Among the entries below, only the lines from the one with "This screenshot has width=298, height=293." through the one with "Task: Click the printer icon in toolbar" are wanted, reproduced exactly. Pictures are not wanted.

§ Available records
[Start of Attachment]
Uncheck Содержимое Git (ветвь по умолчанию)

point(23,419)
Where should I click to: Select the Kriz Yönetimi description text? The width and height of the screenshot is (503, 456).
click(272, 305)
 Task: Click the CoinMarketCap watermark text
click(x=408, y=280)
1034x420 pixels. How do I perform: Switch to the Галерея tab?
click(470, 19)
[End of Attachment]
[Start of Attachment]
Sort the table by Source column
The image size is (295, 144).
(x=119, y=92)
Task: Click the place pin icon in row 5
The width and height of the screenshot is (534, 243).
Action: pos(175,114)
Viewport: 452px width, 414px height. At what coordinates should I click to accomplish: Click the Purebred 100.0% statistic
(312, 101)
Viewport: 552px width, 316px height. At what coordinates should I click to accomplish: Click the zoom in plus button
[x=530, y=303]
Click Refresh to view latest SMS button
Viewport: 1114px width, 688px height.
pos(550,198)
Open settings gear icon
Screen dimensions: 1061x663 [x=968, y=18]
[End of Attachment]
[Start of Attachment]
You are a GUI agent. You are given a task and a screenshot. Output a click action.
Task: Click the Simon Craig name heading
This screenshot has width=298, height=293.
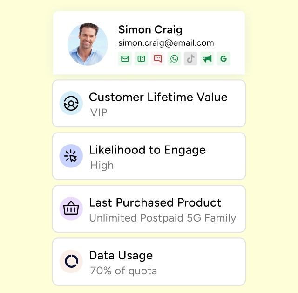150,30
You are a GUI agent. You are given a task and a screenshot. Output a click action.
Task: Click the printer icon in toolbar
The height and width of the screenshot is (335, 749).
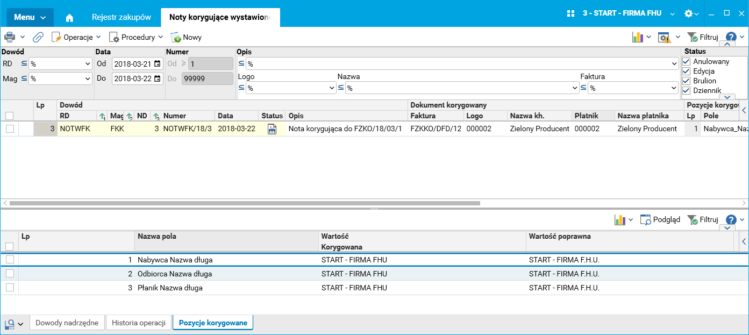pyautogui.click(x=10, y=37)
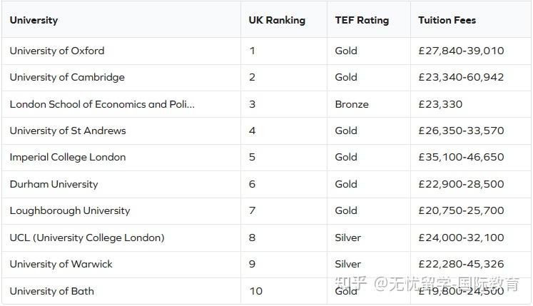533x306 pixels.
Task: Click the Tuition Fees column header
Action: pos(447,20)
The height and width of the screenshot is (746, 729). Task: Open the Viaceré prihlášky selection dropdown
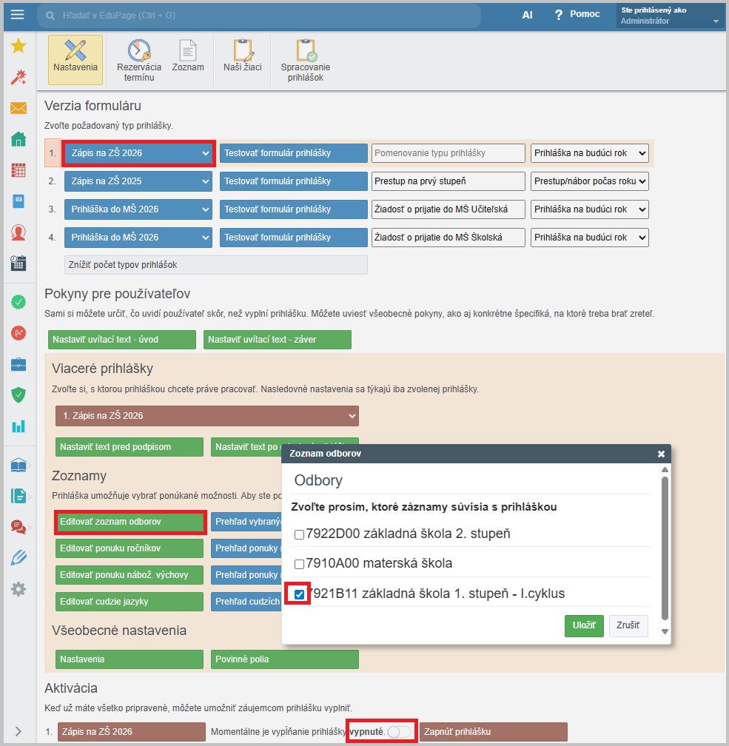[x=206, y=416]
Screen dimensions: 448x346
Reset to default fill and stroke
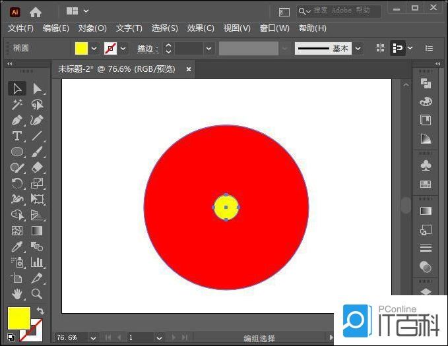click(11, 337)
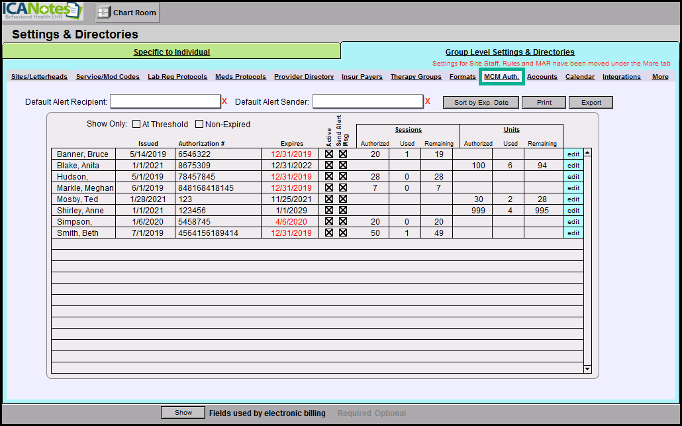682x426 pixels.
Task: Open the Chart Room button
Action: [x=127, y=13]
[End of Attachment]
§ Result of this task
This screenshot has width=298, height=293.
150,30
You are a GUI agent. You are given a task and a screenshot. Output a click action.
Task: Click the printer icon in toolbar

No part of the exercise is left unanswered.